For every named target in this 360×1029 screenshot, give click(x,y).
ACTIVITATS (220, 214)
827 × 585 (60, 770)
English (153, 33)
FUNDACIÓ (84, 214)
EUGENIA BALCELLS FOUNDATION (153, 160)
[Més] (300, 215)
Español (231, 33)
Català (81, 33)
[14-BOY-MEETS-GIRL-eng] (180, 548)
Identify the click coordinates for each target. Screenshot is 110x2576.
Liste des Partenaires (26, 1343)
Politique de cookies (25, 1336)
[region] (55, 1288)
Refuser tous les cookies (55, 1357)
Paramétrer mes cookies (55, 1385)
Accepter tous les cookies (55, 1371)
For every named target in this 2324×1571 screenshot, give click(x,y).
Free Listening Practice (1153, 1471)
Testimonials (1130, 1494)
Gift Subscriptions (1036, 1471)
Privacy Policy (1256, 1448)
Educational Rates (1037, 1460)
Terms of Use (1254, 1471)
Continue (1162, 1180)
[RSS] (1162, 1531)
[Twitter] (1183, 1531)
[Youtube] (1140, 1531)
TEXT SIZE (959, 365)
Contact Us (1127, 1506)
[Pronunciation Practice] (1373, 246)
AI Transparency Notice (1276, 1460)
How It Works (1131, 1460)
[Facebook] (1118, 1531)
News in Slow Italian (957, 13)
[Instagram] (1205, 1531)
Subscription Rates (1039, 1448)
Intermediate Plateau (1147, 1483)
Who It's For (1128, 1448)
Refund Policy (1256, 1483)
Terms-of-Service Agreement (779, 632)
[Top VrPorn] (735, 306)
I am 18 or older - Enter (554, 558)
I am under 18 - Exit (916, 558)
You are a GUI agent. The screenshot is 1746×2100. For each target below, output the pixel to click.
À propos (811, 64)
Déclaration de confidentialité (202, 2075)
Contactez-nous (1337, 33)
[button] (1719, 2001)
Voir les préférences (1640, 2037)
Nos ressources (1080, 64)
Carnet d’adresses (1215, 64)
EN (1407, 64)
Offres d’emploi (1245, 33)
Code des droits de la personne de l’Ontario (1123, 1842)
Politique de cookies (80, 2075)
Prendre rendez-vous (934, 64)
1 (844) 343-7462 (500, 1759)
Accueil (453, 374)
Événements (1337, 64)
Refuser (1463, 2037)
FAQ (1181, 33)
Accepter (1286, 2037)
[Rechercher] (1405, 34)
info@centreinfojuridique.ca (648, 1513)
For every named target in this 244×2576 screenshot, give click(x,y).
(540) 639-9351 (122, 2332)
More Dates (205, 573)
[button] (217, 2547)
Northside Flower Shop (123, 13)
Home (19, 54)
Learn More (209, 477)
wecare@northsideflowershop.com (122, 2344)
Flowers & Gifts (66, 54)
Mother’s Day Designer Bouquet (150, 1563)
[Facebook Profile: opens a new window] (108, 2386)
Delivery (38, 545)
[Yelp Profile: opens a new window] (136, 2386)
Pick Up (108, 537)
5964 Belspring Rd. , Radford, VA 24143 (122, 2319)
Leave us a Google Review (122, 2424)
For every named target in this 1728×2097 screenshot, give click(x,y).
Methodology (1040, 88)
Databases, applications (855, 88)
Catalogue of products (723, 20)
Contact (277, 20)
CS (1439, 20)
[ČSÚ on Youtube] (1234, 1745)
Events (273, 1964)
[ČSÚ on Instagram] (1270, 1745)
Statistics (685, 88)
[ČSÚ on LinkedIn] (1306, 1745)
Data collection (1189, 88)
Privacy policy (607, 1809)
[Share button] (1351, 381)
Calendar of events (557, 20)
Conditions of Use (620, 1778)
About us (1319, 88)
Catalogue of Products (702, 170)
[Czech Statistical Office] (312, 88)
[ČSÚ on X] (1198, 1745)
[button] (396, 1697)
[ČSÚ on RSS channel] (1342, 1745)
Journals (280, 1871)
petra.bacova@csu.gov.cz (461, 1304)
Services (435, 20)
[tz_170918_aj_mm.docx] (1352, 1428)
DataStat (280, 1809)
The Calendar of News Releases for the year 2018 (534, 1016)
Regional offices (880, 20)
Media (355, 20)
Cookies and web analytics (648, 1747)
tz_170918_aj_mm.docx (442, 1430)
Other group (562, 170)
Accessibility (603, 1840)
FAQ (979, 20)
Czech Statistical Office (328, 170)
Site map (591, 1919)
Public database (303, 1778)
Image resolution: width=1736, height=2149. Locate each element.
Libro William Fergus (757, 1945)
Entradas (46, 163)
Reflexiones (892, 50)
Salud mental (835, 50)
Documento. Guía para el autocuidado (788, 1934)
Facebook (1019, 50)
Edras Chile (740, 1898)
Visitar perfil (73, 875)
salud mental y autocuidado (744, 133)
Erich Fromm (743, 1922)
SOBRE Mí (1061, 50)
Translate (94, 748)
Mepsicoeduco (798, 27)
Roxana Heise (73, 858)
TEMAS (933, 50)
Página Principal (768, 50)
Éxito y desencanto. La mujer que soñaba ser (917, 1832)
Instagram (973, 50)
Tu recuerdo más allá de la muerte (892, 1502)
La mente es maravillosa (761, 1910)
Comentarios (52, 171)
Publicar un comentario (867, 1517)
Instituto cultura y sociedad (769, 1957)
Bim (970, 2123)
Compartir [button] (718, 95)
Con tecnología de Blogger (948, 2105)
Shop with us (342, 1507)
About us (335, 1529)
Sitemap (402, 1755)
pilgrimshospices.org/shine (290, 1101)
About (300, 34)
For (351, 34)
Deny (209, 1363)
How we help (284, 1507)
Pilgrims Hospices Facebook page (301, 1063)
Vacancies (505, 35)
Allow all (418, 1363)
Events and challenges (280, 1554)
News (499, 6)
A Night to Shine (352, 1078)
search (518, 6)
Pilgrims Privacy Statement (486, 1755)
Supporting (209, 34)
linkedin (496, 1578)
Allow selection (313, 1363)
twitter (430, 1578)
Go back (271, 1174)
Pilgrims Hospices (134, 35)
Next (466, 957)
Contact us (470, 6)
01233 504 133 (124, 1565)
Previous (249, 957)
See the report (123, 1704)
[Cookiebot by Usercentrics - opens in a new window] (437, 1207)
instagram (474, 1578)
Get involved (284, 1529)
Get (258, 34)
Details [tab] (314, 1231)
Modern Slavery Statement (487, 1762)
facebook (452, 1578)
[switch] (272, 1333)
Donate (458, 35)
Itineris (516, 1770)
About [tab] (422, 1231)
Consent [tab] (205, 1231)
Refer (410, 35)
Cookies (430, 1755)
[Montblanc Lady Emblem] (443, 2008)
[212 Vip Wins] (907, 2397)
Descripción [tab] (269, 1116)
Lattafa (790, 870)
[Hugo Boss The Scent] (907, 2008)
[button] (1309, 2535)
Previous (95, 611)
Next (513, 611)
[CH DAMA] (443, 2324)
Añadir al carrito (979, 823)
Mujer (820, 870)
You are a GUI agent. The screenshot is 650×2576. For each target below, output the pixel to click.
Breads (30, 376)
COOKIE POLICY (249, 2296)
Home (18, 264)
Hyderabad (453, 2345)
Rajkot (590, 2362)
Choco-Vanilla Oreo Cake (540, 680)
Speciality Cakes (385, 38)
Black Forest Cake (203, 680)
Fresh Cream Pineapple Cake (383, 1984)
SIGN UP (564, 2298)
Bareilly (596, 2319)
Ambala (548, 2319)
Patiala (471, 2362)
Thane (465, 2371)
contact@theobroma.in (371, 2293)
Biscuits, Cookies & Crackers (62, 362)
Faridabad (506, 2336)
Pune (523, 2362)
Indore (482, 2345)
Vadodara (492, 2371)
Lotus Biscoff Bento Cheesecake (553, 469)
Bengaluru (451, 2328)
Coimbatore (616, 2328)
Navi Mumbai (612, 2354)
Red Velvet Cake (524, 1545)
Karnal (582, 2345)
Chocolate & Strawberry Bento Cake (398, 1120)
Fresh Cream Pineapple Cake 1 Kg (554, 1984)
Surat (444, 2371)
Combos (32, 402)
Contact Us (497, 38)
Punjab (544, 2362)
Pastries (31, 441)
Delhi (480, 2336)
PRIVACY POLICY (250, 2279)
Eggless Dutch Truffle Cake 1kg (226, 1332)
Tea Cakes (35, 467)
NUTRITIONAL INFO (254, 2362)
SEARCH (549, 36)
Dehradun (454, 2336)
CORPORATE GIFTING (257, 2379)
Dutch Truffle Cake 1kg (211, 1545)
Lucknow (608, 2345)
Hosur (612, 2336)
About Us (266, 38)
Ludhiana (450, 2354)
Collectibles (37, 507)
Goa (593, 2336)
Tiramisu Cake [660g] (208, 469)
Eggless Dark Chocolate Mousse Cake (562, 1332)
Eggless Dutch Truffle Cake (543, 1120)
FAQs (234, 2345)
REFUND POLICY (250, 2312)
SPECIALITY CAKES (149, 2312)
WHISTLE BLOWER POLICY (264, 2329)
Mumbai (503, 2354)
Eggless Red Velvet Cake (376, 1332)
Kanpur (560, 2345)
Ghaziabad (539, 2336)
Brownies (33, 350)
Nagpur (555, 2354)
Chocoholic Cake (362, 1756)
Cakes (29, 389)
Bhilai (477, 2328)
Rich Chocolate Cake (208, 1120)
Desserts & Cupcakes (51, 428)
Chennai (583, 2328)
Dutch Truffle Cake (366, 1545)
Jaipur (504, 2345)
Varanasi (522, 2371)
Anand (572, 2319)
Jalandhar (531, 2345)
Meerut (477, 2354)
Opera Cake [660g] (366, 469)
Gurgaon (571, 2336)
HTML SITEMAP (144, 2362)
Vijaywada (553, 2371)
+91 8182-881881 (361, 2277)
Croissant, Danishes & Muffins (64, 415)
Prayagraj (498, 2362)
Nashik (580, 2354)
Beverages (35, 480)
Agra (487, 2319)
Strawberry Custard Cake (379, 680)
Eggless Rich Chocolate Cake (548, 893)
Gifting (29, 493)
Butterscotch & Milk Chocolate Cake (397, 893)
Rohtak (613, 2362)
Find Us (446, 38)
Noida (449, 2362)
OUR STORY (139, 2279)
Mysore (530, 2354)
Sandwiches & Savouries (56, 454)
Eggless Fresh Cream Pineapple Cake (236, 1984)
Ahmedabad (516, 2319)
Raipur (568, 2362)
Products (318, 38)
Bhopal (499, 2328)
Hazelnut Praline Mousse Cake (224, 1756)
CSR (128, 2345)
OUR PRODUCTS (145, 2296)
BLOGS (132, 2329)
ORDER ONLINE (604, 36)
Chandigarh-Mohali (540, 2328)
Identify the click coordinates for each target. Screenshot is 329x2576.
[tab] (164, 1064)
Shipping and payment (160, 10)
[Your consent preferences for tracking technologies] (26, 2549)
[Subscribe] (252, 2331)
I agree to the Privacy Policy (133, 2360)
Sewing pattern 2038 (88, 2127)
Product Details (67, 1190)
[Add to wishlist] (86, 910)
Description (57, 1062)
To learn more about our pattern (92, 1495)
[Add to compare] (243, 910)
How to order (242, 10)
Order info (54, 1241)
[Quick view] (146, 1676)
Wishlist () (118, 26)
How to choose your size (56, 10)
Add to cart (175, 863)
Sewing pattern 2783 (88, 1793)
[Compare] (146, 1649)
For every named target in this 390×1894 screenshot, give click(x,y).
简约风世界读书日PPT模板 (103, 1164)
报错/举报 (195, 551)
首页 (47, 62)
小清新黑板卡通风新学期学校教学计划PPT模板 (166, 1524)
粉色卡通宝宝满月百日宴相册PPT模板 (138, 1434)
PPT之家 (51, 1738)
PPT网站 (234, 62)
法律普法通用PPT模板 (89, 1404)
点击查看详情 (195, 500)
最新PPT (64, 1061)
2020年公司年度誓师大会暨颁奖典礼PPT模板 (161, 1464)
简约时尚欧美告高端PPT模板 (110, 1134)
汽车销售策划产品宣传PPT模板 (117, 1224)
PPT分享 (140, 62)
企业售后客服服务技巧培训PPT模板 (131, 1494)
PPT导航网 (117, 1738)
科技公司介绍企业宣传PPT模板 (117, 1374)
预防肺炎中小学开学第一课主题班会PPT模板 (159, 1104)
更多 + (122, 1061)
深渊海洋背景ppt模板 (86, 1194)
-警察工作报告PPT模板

◇ ◇ ◇

Description of the task: Please write out, exactly as they appear above, only the lines in the stretch from the line with "ACTIVITATS (220, 214)" through the line with "Paramétrer mes cookies (55, 1385)".

Output for this task:
ACTIVITATS (220, 214)
827 × 585 (60, 770)
English (153, 33)
FUNDACIÓ (84, 214)
EUGENIA BALCELLS FOUNDATION (153, 160)
[Més] (300, 215)
Español (231, 33)
Català (81, 33)
[14-BOY-MEETS-GIRL-eng] (180, 548)
Identify the click coordinates for each target. Screenshot is 110x2576.
Liste des Partenaires (26, 1343)
Politique de cookies (25, 1336)
[region] (55, 1288)
Refuser tous les cookies (55, 1357)
Paramétrer mes cookies (55, 1385)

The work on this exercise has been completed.